Pacificar o Brasil passa pela punição dos que atacaram a democracia
Ricardo Noblat

Há dois anos e quase sete meses, o mundo assistiu, estarrecido, ao vivo e a cores como se dizia antigamente, a invasão do prédio do Congresso dos Estados Unidos, incentivada pelo então presidente republicano Donald Trump, derrotado pelo democrata Joe Biden.
Fazia muito frio em Washington naquele 6 de janeiro de 2021.
Os católicos celebravam o Dia de Reis, data em que, segundo a tradição cristã, os Três Reis Magos visitaram o recém-nascido Jesus de Nazaré.
Trump disse que a eleição lhe fora roubada.
Dali a 14 dias. Biden, o segundo presidente católico do país (o primeiro foi John Kennedy), tomaria posse, e era isso que Trump e seus seguidores brancos da extrema-direita queriam impedir.
Fracassaram. Nem por isso a democracia por lá está segura.
O país de 2021 quase rachado ao meio está da mesma forma.
E Trump, apesar de responder na justiça a 37 acusações por sete crimes, é o nome dos republicanos com mais chances de disputar as eleições presidenciais do próximo ano, outra vez contra Biden.
O governo Biden está perto do fim sem que ele tenha conseguido pacificar os Estados Unidos.
Tentou e continua tentando, mas não depende só dele.
O país segue aos pedaços, sem dar sinais de paz. E pela lei, Trump poderá ser eleito e governar mesmo preso.
Aqui, Bolsonaro ficou inelegível até 2030.
O prazo poderá se estender se for condenado em mais um dos 15 processos que ainda responde.
É provável que seja.

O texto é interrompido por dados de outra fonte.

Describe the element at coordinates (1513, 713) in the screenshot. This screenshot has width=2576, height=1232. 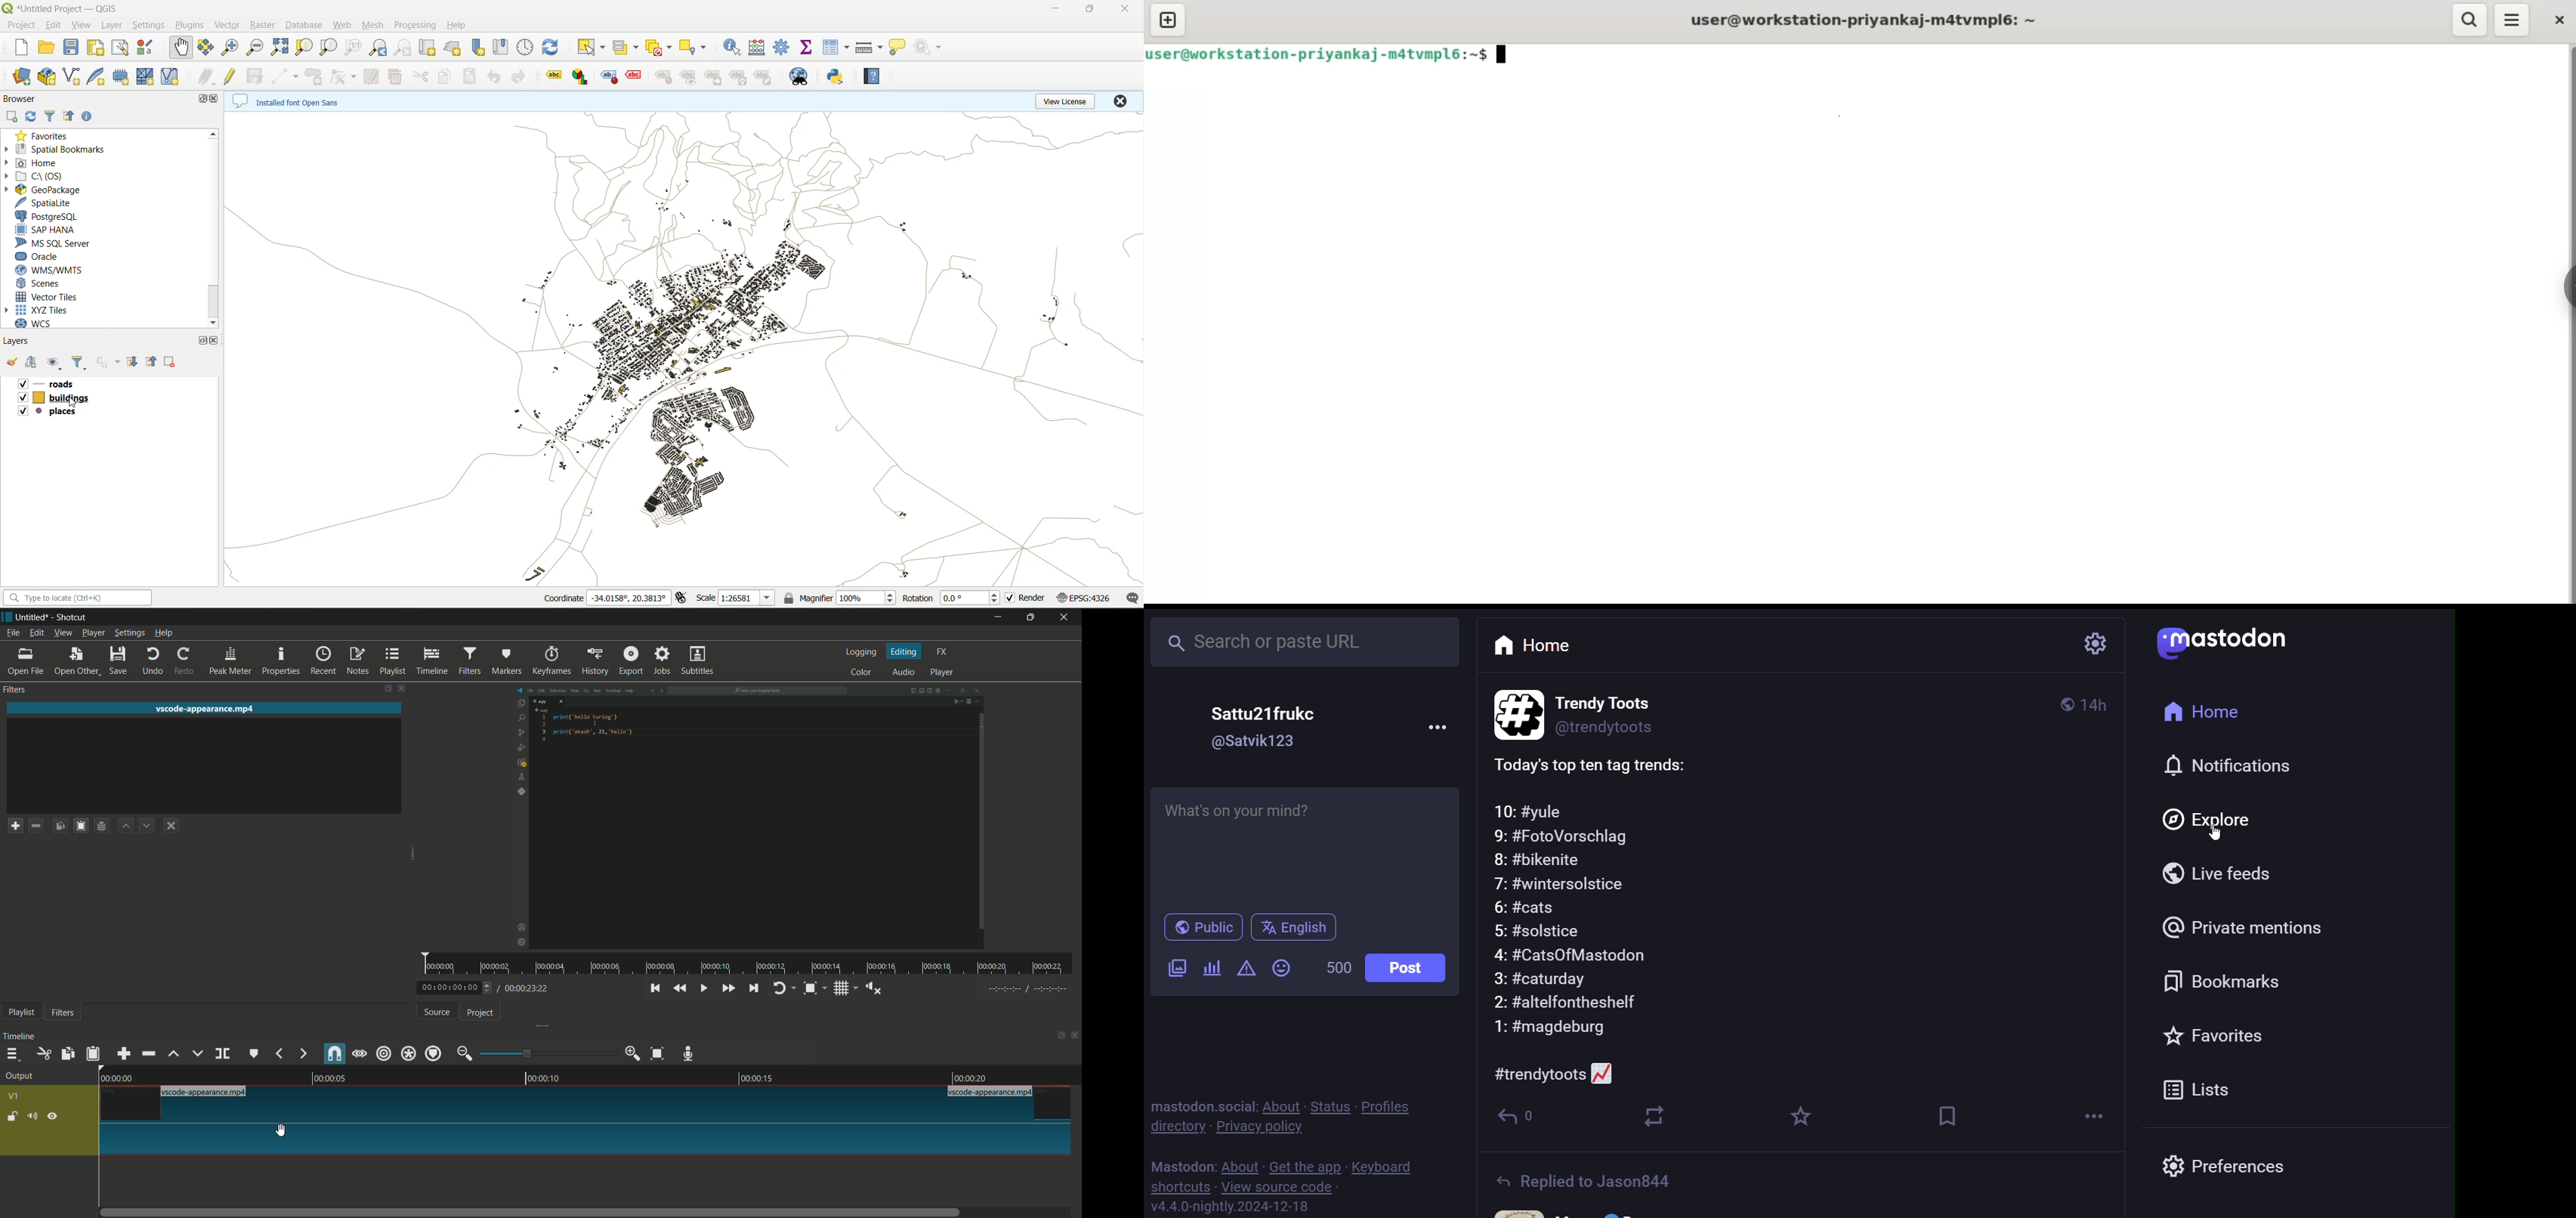
I see `profile picture` at that location.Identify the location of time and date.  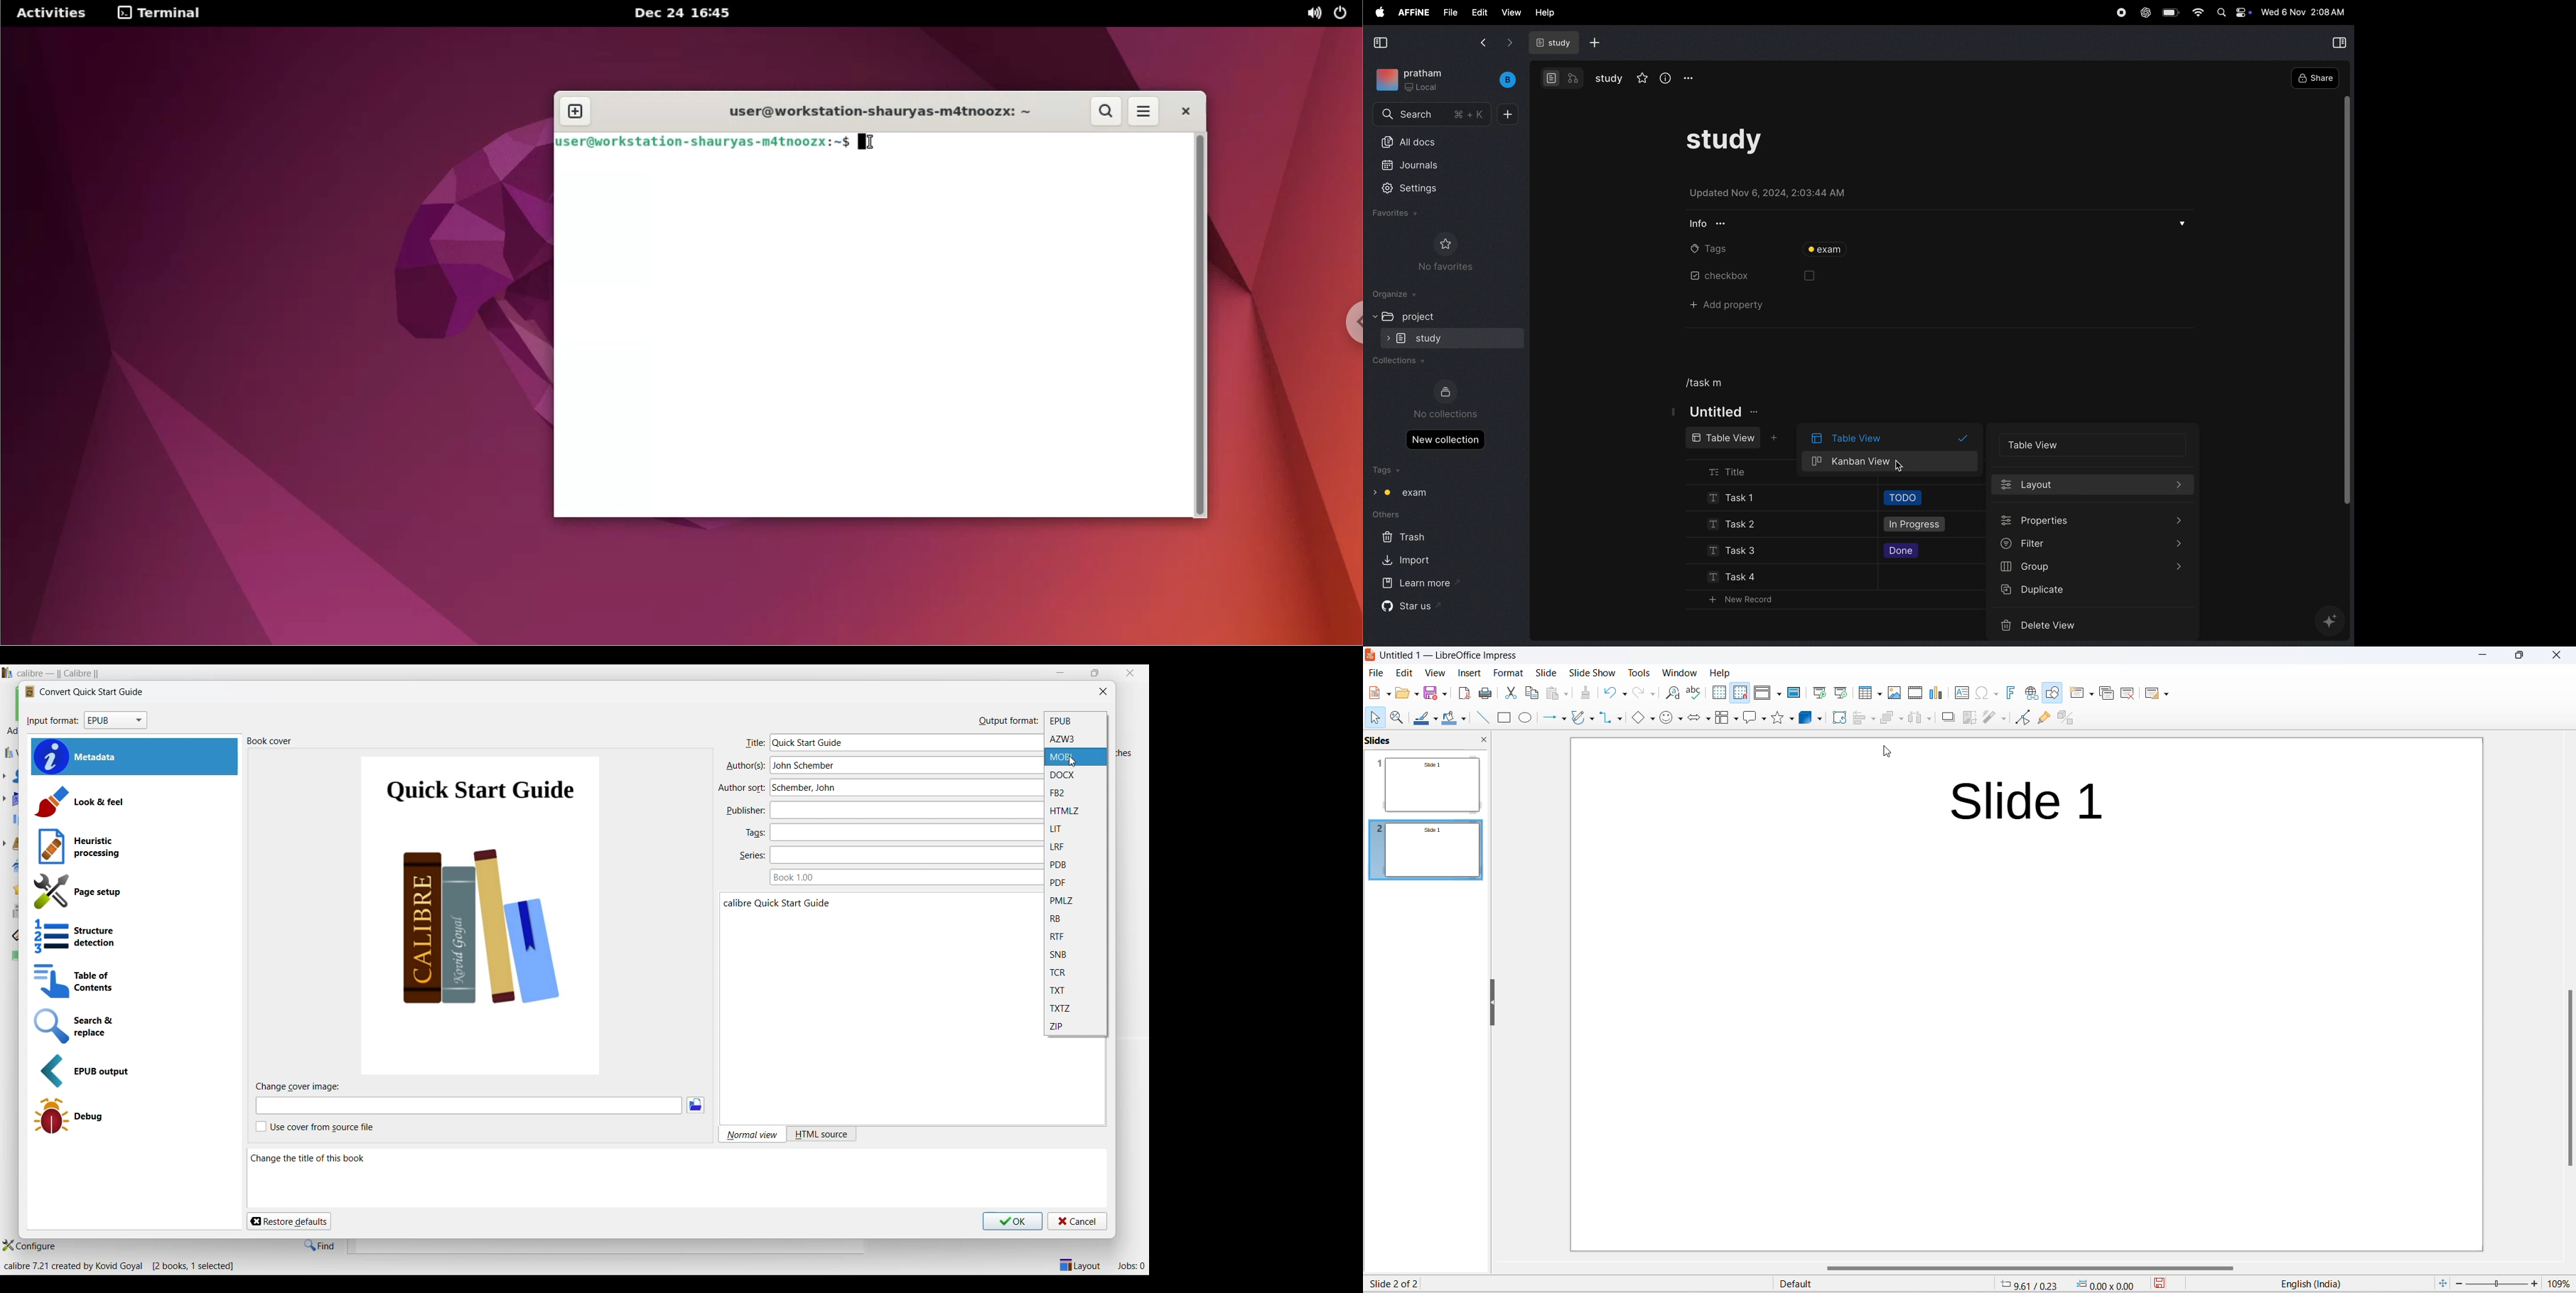
(2305, 13).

Não é que acabe preso. Mesmo depostos, Fernando Collor de Mello e Dilma não foram presos.
Michel Temer foi por poucos dias. Lula, por 580 dias.
Prender Bolsonaro por alguns meses ou mais de um ano seria transformá-lo em mártir da extrema-direita, e de parte da direita que, por vergonha do que de fato é, apresenta-se como direita civilizada.
O golpe do 8 de janeiro, em breve, completará sete meses, apenas.
Ainda não foi desvendado de todo. Demorará a ser.
Nos Estados Unidos, alguns golpistas foram condenados e presos, mas restam muitos a ser julgados.
Aqui, restam quase todos.
O ideal de pacificação do país deve ser perseguido como ideal, mesmo contra todas as evidências de que não será alcançado tão cedo – se é que um dia será.
A extrema-direita avança em quase todas as partes do mundo, especialmente na Europa.
Na Espanha, o Partido Popular, de direita, tem tudo para vencer a eleição deste domingo, mas para que governe vai depender do Vox, partido da extrema-direita.
Os dois, juntos, já governam regiões autônomas da Espanha onde a liberdade está sendo minada.
É irrealista cobrar de Lula que suavize ou mude seu discurso sobre o perigo que a democracia correu nos últimos quatro anos e, especialmente, no 8 de janeiro; e da justiça, que encerre logo os inquéritos abertos para apurar e punir os golpistas.
A justiça é lenta, como se sabe, mas sempre foi assim. Não é necessariamente ruim que seja. Uma justiça apressada produz muitas vítimas inocentes.